Instructions for the task
A single number is the whole answer: the tally of lines in the data below that include the word "question".

Working data

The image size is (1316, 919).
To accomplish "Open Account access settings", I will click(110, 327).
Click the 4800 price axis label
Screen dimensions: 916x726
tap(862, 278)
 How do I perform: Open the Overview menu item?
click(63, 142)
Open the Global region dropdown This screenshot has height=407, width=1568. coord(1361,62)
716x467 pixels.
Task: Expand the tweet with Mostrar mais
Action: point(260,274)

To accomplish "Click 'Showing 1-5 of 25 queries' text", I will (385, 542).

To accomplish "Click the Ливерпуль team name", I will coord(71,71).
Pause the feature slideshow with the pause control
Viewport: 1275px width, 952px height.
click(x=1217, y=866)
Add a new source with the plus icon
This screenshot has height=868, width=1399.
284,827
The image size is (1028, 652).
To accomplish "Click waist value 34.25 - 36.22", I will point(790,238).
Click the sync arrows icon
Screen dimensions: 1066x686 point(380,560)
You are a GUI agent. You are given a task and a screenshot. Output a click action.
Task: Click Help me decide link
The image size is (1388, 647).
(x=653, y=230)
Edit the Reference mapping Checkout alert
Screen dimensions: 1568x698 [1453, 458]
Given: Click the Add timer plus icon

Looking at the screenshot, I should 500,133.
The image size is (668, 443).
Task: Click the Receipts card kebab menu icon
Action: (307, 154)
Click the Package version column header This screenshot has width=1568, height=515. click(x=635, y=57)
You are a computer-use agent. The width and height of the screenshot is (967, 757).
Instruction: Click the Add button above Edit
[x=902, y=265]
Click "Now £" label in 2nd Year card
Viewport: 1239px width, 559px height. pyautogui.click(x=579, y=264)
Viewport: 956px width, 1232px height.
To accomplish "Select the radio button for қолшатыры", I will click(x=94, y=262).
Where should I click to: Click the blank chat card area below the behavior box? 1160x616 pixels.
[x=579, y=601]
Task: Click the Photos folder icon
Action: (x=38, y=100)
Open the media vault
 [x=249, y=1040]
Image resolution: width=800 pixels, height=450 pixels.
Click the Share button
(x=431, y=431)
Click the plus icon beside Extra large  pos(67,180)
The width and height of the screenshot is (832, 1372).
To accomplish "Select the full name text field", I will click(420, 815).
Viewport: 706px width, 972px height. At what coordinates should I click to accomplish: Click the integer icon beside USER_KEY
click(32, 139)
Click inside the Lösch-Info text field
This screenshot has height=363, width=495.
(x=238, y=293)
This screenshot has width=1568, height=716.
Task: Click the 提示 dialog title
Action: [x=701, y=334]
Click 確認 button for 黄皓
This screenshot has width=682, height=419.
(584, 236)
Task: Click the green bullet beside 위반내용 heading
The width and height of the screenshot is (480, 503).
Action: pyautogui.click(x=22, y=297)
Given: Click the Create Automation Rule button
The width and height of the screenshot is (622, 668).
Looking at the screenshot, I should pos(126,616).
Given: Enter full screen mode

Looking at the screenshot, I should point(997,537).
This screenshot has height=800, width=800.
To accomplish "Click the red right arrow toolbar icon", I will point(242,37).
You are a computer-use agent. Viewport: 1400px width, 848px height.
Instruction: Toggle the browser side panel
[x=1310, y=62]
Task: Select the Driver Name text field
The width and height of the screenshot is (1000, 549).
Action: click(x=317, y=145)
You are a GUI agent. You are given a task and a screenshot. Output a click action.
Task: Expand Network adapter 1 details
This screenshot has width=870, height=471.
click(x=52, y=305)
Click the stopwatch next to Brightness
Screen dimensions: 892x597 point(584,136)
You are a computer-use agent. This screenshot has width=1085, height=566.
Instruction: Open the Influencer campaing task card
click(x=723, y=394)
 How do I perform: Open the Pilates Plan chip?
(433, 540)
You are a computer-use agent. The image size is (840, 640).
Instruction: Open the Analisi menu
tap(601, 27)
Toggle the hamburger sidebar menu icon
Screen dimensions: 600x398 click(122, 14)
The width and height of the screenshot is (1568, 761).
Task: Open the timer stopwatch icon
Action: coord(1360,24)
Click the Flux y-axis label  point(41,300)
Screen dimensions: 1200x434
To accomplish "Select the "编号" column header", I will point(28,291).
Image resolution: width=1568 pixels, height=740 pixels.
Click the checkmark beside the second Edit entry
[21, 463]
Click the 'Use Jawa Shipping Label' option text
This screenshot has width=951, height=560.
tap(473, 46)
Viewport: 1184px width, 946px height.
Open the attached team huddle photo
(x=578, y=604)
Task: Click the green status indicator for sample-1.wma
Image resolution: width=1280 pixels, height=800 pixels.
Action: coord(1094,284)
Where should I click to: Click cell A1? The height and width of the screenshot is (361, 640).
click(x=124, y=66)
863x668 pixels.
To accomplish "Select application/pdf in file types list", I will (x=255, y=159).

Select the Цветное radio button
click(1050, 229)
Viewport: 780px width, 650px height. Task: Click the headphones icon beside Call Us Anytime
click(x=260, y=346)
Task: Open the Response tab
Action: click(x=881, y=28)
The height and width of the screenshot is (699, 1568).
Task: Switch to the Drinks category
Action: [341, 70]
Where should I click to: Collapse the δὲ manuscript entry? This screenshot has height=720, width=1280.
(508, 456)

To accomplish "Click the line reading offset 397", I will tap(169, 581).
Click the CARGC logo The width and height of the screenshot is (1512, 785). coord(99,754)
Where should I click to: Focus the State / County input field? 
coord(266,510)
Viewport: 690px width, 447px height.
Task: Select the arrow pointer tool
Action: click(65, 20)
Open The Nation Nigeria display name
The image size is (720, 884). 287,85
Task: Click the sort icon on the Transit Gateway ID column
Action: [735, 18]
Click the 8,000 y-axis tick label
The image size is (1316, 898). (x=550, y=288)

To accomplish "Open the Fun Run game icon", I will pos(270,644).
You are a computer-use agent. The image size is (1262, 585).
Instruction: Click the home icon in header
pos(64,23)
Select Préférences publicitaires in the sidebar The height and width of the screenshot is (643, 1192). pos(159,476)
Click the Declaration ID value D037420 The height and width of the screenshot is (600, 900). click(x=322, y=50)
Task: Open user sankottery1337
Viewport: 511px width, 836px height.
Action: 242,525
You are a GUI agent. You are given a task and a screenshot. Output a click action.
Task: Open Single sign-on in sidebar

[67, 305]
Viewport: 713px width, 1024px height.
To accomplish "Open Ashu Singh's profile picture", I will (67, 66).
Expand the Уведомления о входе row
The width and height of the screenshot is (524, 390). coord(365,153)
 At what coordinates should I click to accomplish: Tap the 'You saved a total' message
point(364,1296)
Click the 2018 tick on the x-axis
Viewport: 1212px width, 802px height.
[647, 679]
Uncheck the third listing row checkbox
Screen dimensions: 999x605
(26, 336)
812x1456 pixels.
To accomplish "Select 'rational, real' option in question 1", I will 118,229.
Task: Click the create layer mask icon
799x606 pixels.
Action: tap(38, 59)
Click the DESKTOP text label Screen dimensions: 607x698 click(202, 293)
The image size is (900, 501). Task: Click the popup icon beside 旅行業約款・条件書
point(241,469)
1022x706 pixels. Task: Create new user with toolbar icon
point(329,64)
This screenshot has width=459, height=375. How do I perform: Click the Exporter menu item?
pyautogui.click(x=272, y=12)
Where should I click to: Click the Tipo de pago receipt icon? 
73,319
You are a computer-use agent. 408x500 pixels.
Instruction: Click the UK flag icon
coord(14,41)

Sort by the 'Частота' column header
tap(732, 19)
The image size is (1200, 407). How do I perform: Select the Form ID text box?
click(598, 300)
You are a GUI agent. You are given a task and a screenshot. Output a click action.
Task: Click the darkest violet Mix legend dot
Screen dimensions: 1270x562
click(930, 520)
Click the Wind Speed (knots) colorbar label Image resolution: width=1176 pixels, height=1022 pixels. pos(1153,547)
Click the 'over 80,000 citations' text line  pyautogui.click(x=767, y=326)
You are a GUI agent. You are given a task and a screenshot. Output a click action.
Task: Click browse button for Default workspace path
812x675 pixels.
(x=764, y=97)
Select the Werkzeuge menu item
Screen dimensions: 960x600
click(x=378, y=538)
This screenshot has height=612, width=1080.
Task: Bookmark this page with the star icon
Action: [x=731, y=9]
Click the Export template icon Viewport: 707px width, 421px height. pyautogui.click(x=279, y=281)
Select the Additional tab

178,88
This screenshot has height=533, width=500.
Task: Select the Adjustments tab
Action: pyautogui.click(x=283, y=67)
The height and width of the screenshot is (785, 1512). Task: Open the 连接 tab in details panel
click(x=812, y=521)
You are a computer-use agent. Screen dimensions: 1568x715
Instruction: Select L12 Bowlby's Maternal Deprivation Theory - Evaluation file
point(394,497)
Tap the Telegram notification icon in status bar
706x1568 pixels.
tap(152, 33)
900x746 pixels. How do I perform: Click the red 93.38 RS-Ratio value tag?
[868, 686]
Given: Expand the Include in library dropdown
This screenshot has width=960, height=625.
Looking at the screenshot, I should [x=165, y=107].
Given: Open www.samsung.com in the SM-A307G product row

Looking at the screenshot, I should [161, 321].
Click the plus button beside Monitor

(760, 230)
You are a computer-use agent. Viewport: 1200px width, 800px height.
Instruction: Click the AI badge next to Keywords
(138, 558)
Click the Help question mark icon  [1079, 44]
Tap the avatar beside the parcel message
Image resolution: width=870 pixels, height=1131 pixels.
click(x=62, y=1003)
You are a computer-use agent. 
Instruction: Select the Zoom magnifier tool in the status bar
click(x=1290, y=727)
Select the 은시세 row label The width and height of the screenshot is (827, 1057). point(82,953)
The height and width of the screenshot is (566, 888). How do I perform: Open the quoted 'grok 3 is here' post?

Task output
2